Wayne's politics also influenced his activities as a producer and director. Wayne's production companies made all kinds of films, but among them were Big Jim McClain (1951), in which he starred as a process server for the House Un-American Activities Committee fighting communists in Hawaii, and Blood Alley (1955), in which he played an American who helps a village to escape from the Communist Chinese mainland to Formosa. The two films that Wayne directed also are representative of his politics: The Alamo (1960) is an epic film about a heroic last stand by a group of Texans in their fight for independence against Mexico and included some preaching by the Wayne character about democracy as he saw it; and The Green Berets (1968), in which Wayne played a colonel leading troops against the North Vietnamese, which was an outspoken vehicle in support of America's role in the war.

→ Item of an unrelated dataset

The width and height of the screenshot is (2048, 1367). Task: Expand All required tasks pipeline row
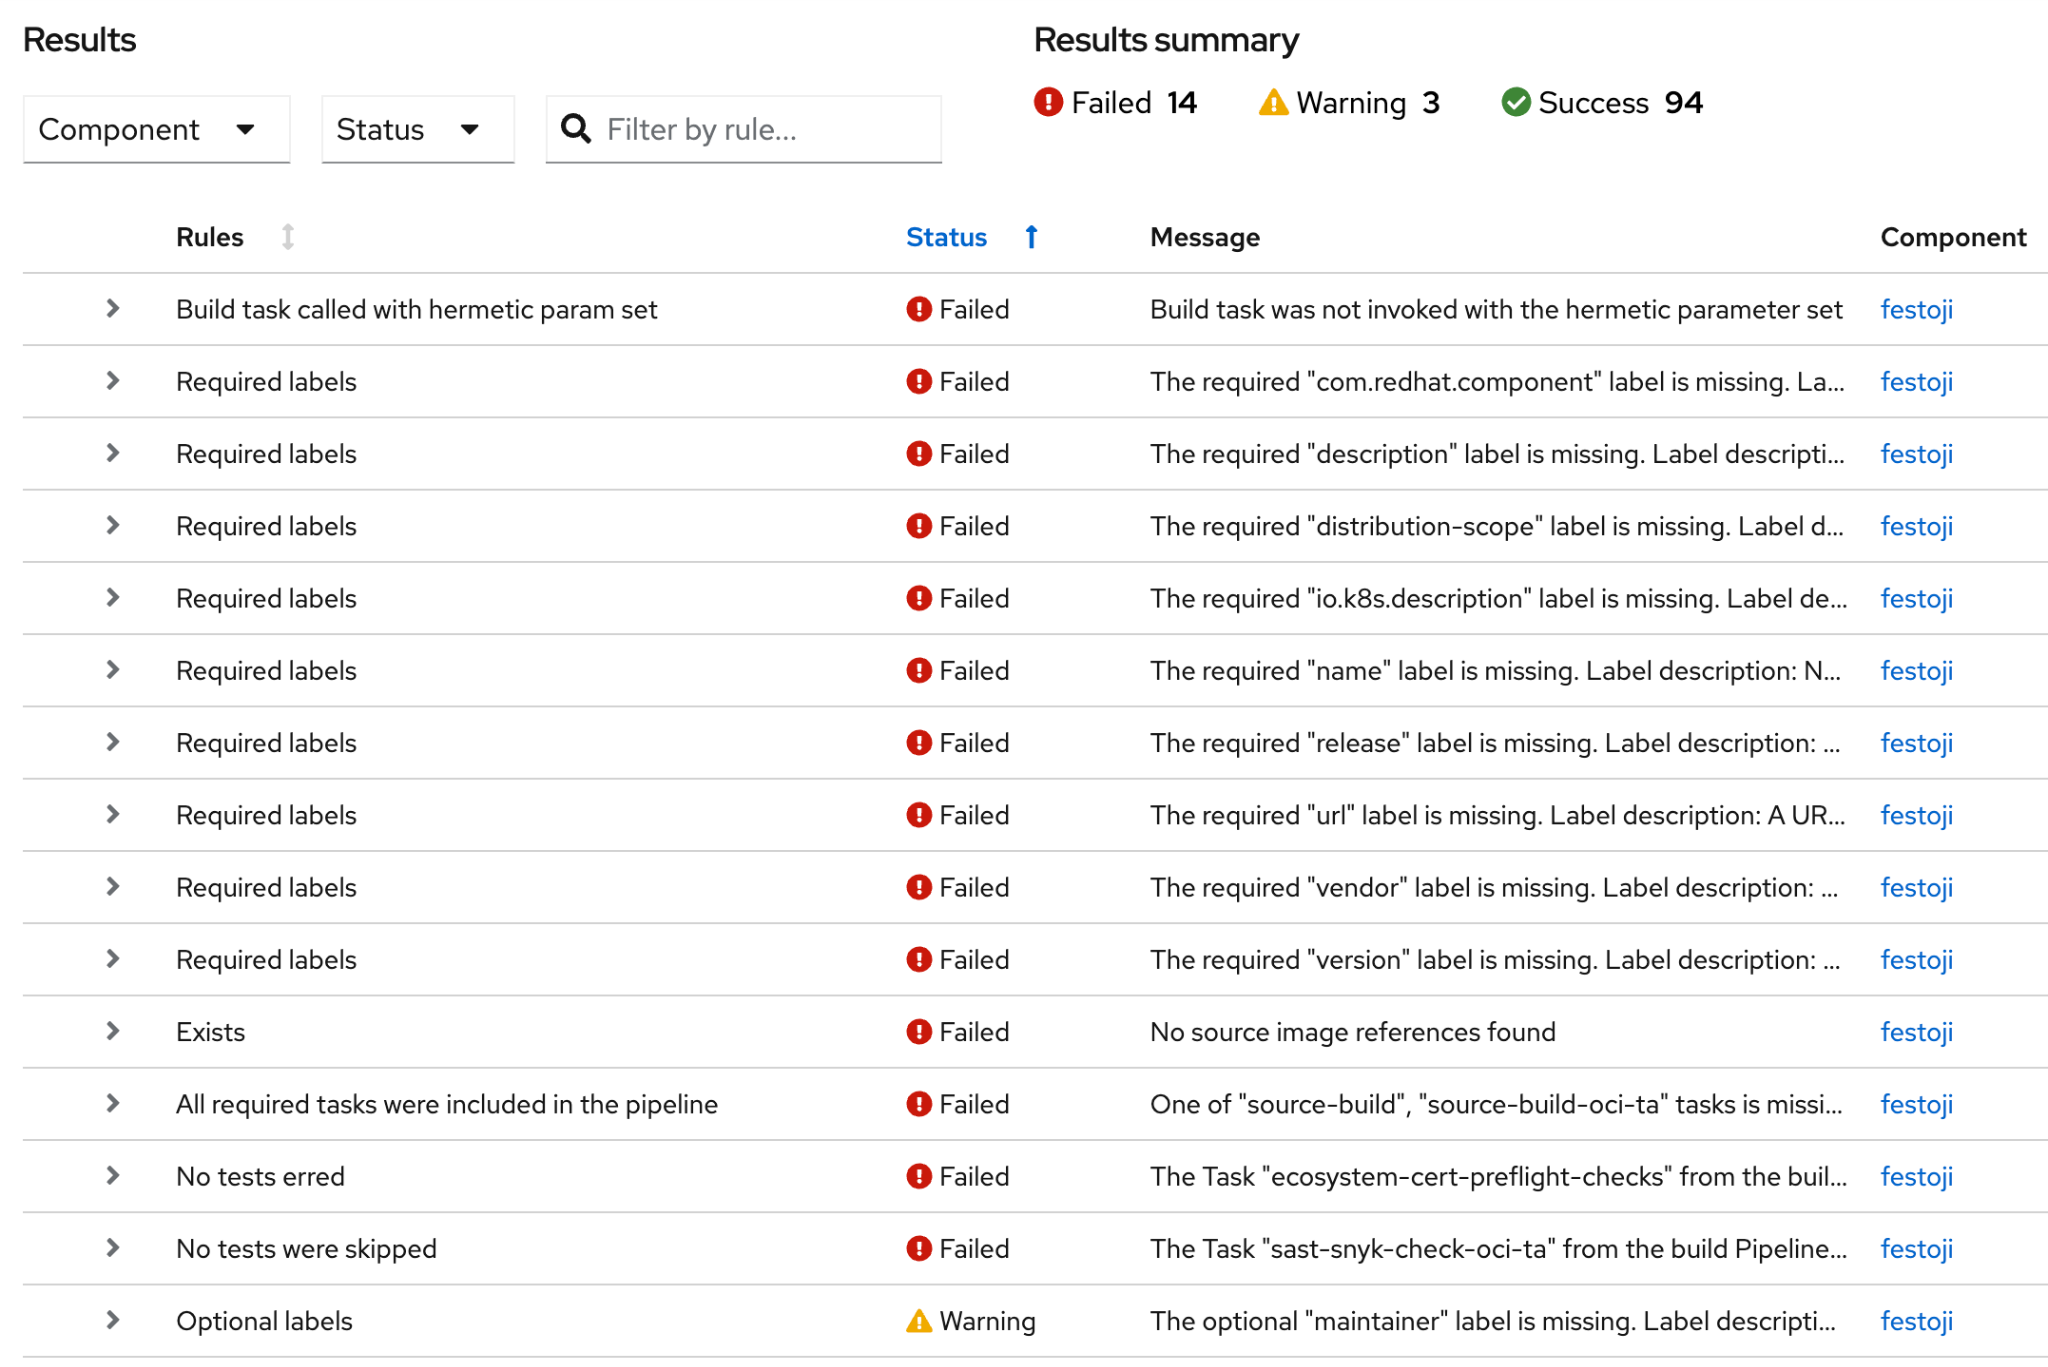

Wayne was married three times. He had four daughters and three sons by two of his wives (Josephine Saenez, 1933–1945, and Pilar Palette Weldy, after 1954). His second wife was Esperanza Diaz Ceballos Morrison (1946–1954). Wayne was the recipient of many awards during his career, including an Oscar for his role as the hard-drinking, one-eyed, tough law man in True Grit (1969) and an Academy Award nomination for his playing of the career marine in Sands of Iwo Jima (1949). Plagued by various illnesses during the last few years of his life, he publicly announced his triumph over lung cancer in 1964. But a form of that disease eventually claimed his life on June 11, 1979.

For More Information

Davis, Ronald L. Duke: The Life and Image of John Wayne. Norman: University of Oklahoma Press, 1998.

Levy, Emanuel. John Wayne: Prophet of the American Way of Life. Metuchen, NJ: Scarecrow Press, 1988.

McGhee, Richard D. John Wayne: Actor, Artist, Hero. Jefferson, NC: McFarland, 1990.

Roberts, Randy, and James S. Olson. John Wayne: American. New York: Free Press, 1995.

Shepherd, Donald, and Robert Slatzer with Dave Grayson. Duke: The Life and Times of John Wayne. Garden City, NY: Doubleday, 1985.